Although myosin II in a variety of cell types has previously been implicated in the establishment of cell polarity, this finding by Ou et al (2010) represents the first example of myosin involvement in setting up spindle asymmetry during anaphase. An obvious question is whether this involvement also occurs during Drosophila neuroblast asymmetric division, where spindle asymmetry is also established during anaphase. However, unlike in QR.a cells, myosin-II is found to concentrate in Drosophila embryonic neuroblasts at the side of the cortex corresponding to the large cell before anaphase onset. During cytokinesis, myosin-II concentrates mostly to the cleavage furrow with no apparent basal enrichment (Barros et al., 2003), suggesting that that myosin-II does not have the same role. An important difference between QR.a and Drosophila neuroblast may lie in the origin of these cells: the former are migratory cells, whereas the latter originate from an epithelium and exhibit polarity along the apical-basal axis. In fact, the coordinated contraction of the anterior cortex and expansion of the posterior cortex reflects a posterior-directed cell movement (Fig.4D).

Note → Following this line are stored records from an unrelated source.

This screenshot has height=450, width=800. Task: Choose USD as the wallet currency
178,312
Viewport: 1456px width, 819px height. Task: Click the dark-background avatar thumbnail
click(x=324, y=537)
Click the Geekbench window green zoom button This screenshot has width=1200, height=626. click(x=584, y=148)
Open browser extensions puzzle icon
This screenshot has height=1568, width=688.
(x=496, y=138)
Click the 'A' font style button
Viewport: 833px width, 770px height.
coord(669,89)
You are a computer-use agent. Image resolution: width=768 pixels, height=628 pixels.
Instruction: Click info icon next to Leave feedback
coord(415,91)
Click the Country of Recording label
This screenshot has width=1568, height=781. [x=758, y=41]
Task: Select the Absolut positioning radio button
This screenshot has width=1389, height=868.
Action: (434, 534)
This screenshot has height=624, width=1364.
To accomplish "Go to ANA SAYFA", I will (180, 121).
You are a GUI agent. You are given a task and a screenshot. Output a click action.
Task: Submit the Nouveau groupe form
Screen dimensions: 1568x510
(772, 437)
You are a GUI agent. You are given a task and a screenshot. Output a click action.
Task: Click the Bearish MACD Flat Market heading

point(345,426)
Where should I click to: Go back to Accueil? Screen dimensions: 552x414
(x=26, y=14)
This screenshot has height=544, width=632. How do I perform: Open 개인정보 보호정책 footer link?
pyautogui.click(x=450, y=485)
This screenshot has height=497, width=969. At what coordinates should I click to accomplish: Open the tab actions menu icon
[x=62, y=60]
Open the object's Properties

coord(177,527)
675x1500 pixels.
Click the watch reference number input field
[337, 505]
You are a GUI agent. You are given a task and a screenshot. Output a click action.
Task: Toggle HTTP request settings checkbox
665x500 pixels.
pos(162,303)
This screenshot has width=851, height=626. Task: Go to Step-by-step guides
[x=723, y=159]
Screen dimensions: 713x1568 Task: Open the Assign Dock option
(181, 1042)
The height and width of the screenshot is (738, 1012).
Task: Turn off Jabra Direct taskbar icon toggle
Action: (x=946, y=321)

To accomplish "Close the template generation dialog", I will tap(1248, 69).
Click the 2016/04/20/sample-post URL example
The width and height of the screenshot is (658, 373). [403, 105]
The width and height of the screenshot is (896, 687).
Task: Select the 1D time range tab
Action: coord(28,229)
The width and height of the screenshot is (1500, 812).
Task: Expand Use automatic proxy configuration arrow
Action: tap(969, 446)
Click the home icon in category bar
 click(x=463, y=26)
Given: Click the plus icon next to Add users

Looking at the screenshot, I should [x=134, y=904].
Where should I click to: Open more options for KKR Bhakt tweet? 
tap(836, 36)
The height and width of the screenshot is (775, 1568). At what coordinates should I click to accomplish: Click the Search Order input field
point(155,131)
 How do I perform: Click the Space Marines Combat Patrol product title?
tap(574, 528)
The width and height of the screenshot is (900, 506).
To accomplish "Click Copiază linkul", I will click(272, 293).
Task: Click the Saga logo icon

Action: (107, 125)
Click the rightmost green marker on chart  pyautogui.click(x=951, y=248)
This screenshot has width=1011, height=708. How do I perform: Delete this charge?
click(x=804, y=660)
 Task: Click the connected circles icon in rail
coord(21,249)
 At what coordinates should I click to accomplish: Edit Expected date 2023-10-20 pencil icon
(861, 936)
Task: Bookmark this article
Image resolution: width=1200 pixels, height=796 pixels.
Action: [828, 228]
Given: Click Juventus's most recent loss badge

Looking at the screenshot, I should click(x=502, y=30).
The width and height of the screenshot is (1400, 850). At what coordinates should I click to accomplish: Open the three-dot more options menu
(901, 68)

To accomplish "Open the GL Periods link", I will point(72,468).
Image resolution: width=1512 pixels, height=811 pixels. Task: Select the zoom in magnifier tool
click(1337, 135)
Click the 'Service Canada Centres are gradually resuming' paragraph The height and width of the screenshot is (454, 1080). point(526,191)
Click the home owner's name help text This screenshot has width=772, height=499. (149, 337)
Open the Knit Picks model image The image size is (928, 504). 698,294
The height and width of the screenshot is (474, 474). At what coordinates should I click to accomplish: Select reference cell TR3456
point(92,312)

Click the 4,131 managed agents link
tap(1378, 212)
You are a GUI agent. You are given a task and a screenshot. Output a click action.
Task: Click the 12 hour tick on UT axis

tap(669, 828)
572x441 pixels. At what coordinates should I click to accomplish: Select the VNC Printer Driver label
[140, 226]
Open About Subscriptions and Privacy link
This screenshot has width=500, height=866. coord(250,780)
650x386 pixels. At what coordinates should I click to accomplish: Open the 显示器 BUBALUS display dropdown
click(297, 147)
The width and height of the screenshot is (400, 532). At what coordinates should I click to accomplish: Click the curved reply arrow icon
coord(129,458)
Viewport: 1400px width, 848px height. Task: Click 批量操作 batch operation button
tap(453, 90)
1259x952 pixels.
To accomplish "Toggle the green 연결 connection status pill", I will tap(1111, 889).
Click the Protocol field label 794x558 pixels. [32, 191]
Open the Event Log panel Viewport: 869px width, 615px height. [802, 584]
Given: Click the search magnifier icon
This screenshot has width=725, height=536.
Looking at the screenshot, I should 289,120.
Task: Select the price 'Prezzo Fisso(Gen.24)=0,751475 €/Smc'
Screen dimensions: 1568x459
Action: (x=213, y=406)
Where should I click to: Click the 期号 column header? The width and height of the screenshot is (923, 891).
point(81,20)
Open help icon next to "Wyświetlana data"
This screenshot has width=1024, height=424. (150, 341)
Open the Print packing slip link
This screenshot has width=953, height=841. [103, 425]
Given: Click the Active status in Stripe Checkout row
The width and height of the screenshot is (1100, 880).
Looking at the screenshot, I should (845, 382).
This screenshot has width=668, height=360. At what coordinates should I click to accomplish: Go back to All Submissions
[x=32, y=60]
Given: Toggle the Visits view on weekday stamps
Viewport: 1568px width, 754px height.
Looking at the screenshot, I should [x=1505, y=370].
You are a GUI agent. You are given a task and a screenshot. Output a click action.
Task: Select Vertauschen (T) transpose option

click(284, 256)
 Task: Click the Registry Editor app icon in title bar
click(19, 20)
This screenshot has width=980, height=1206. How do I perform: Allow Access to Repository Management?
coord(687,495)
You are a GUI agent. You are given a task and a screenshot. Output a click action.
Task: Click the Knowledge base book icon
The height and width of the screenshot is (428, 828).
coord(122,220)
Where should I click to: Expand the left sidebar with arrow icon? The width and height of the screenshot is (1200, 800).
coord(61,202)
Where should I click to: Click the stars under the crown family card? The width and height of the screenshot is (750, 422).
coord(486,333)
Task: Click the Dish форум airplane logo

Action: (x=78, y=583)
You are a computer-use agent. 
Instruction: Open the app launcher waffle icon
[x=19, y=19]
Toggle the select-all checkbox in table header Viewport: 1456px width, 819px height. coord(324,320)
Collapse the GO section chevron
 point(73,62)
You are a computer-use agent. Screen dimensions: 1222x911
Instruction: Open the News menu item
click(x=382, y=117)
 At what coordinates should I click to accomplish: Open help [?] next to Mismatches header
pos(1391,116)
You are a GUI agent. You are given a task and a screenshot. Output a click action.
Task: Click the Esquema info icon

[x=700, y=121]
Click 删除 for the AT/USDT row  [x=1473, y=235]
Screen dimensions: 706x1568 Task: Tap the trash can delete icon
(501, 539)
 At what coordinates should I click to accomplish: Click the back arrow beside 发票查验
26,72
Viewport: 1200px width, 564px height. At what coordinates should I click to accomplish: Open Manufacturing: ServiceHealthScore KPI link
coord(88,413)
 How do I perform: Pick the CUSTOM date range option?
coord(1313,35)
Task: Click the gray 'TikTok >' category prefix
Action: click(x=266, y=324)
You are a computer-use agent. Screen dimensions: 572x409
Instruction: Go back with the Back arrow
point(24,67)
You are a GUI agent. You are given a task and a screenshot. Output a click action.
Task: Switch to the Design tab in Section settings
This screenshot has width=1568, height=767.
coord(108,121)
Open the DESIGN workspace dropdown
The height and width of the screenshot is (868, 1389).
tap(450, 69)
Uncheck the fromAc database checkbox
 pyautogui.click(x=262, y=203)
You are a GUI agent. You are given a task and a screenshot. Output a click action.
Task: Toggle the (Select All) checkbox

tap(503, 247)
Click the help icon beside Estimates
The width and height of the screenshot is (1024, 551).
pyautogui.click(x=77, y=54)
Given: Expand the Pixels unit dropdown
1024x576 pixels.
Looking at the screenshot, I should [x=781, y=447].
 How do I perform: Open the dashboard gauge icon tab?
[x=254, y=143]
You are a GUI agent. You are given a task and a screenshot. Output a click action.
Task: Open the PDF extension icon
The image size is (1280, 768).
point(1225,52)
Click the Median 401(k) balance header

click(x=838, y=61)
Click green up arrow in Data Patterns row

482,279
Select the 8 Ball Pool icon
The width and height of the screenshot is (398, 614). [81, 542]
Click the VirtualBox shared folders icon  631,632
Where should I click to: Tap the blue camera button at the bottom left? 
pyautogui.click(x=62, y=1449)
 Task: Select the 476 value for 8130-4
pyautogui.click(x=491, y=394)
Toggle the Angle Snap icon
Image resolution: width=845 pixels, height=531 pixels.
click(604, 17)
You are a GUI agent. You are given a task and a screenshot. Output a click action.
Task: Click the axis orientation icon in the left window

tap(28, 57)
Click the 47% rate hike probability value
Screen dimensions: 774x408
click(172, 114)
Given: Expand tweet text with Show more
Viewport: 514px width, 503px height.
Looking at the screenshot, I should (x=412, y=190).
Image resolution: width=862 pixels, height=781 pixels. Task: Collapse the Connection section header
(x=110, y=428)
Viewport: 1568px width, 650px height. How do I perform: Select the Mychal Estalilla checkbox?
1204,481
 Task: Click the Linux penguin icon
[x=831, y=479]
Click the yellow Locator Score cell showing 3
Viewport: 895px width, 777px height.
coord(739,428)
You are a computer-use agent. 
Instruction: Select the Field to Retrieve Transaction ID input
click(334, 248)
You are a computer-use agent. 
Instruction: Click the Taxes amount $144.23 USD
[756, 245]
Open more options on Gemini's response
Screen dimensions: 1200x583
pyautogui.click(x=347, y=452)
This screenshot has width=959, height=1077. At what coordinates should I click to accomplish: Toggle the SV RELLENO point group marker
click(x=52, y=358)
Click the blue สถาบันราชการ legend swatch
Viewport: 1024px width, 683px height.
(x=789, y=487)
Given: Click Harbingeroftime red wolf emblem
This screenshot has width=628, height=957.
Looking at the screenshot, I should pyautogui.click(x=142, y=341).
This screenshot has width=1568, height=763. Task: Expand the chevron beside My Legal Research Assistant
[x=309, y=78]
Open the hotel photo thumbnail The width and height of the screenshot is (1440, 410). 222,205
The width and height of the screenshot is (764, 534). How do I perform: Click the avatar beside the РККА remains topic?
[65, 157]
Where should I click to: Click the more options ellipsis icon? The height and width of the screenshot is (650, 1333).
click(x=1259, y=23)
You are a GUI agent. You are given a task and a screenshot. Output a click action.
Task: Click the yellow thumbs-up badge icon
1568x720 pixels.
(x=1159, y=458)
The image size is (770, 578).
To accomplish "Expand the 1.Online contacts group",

Finally, it remains an intriguing question why these cell divisions must generate cells of unequal sizes, if the purpose of the asymmetry is simply to differentially segregate cell fate determinants between the daughters. In the case of Q neuroblasts, the smaller progenies of the asymmetric divisions normally undergo apoptosis and are quickly cleared away by neighboring phagocytic cells. When the size asymmetry in QR.a cell division was disrupted by myosin-II CALI, the now larger anterior cell (the one normally being cleared away) sometimes escaped apoptosis and differentiated into neuron-like cells. This suggests that cell size may play a role in cell fate determination. However, since polarity in migratory cells, as shown in neutrophils, is promoted by mutually inhibitory interactions between the pathways that establish the myosin-II-rich contractile back and that generate the protrusive actin leading edge (Xu et al., 2003), myosin-II CALI may disrupt cell polarity in general, which may prevent the proper segregation of cell fate determinants. This question of whether and why size matters has yet to be resolved even in the well studied Drosophila neuroblast system, as no mutation is known to only disrupt size asymmetry without affecting cell polarity or spindle orientation. However, the mere fact that such a separation of function mutation has yet to be found does point to an intimate mechanistic link between the physical and molecular asymmetries in these cell divisions, much of which remains to be unraveled.